Jacob Gault, starting center for the Spartans and a senior, also noted how much things have changed under new leadership, saying that in previous years the football team wasn’t encouraged to show a united front with the band after games as they are now.
“In years past, after the games we would just go into the locker room and not do anything,” Gault said. “But now, thanks to Mrs. Wilson-Fields and Coach Montgomery, we come together and at the end of the game and sing our alma mater as one big family. We’re trying to get together more so there’s not that stereotypical divide between football and band.”
Montgomery said that he believes these divides are generational, and that West Hall’s current students are doing a lot more to cross borders of cliques and activities in high school.
“I think the younger generation is more open to many things,” Montgomery said. “I don’t think they look at is as you fit into one box.

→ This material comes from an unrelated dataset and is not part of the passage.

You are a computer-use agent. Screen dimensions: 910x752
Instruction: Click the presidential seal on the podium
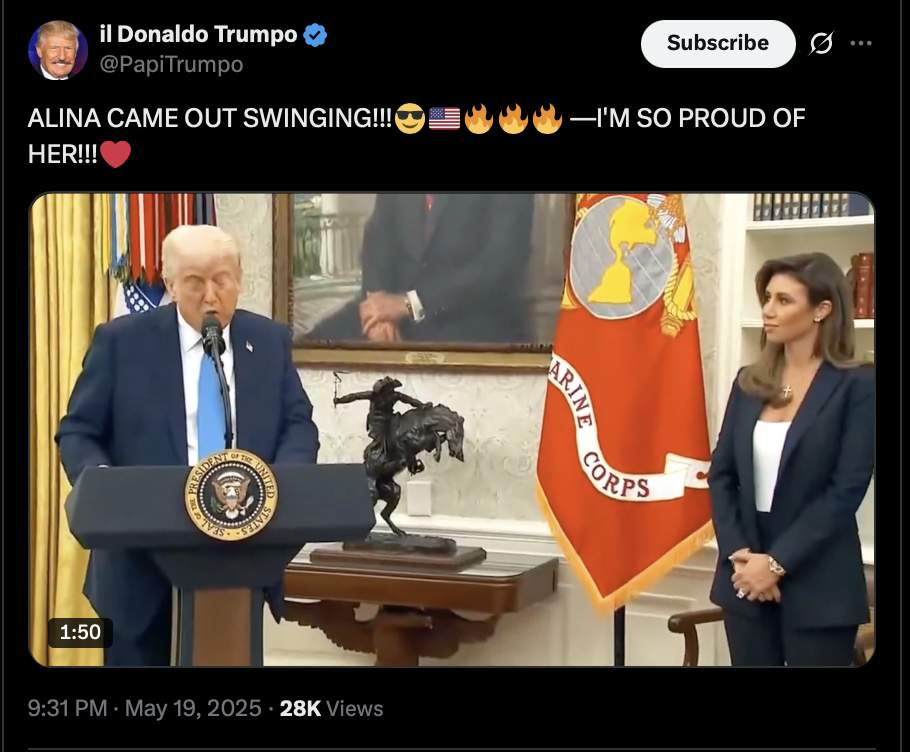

It’s like you’re a chameleon. If someone were to play in the band and play on the football team I’d be okay with that. Things are just different and more multifaceted now.”
While Wilson-Fields said she believes there’s still work to be done, she hopes activities like the Role Reversal Rehearsal and singing the alma mater together will help not only the students see and appreciate each other, but help dispel the perception that fine arts and athletics must always be at odds within the public school system.
“Athletics teach discipline, work ethic, teamwork, leadership, management skills -- the list of benefits are endless, but the same thing goes for fine arts,” Wilson-Fields said. “They really teach students the same life lessons. When we’re being divisive with two disciplines that have the same end goal we’re not doing a service to our students.
“I don’t know that West Hall is the beacon or shining example, but we’re sure trying to be. This is just the first step in hopefully creating a culture where we’re all united, we’re all Spartans and it really doesn’t matter what you’re a part of as long as you’re giving it your all.”